David Cameron will reassert his claim to be a liberal Conservative today in a bid to attract voters away from Nick Clegg:

In a speech today Mr Cameron will use Nick Clegg's own language of "hard-wiring" fairness into policy. He will say:

“I want to speak directly to the people who have idealism and progressive ideals hardwired into their DNA... everyone who is desperate for real change: Whether you’ve been a Lib Dem voter or a Labour voter or a Green voter – if you care about the environment, if you want action to improve your quality of life, if you care about civil liberties, if you care about people power, if you want a clean break from the past – vote Conservative.”

At a press conference in London Mr Cameron will highlight Tory pledges to stop the third runway at Heathrow, scrap ID cards and protect the poorest people from public spending cuts.

In addition 500,000 emergency leaflets will be distributed in LibCon marginals and tomorrow's party election broadcast will highlight the dangers of a hung parliament.

BDS470 Meanwhile Conservative HQ believes that the collapse of Labour's opinion poll rating - now at 27.8% in ConservativeHome's Poll of Polls - has made twenty more Labour seats vulnerable, including the seats of two Cabinet ministers, Ed Balls and John Denham. On Friday The Telegraph's Benedict Brogan blogged that Jack Straw's seat of Blackburn was now a Tory target. [Mr Straw is not only struggling to hold his seat, he was struggling to attract a crowd on the campaign trail yesterday.]

CentreRight contributor Melanchthon will be delighted at the focus on Labour.

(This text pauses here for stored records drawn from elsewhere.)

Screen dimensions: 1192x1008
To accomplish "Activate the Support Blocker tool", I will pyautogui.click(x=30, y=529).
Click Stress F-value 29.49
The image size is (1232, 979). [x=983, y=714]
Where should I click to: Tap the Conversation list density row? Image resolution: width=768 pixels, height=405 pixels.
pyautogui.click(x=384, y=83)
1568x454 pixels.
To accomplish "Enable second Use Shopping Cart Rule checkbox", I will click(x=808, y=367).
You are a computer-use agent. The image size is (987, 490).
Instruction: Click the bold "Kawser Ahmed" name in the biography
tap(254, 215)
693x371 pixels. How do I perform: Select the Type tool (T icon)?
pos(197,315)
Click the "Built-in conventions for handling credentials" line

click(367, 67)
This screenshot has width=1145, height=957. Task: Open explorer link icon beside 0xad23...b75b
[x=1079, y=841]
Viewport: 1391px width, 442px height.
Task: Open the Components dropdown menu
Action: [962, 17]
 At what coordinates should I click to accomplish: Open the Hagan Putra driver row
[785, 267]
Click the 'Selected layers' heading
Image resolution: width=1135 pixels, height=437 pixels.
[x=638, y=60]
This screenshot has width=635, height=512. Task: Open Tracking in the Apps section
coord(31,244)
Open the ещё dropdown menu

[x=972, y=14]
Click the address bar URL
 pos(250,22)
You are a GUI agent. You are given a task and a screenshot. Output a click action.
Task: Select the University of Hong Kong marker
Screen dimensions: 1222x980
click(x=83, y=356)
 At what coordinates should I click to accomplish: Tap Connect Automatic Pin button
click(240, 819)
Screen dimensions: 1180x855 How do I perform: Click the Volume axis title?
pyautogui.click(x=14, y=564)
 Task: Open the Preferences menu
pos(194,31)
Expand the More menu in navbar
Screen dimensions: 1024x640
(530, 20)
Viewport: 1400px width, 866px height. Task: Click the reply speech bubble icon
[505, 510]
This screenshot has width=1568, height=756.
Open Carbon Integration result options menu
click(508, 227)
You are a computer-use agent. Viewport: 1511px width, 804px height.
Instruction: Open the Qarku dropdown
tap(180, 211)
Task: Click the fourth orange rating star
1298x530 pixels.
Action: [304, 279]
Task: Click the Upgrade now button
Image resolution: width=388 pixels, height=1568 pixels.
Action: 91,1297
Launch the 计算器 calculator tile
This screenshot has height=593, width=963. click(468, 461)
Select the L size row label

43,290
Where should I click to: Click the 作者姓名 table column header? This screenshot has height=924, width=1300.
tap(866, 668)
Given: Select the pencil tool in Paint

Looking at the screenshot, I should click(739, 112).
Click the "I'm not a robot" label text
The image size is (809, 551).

Over the last week he has been urging David Cameron to "focus all guns on Labour":

"What we need for outright victory here, with the Lib Dems in the low 30s, is probably a margin over Labour of something slightly below 10% (assuming the non-uniform seat distributions of the vote swing favours us - e.g. by electors voting tactically to get the Labour candidate out), versus the about 6-7% margin we needed when the Lib Dems were about 20%. .. Spending all our time talking about the Lib Dems or the dangers of a hung Parliament or trying to smear Clegg personally, and missing the opportunity to attack Labour, is simply a gross error.  If we keep our guns focused on Labour, we can kill off the Labour vote and harvest a feast of seats from its carcass."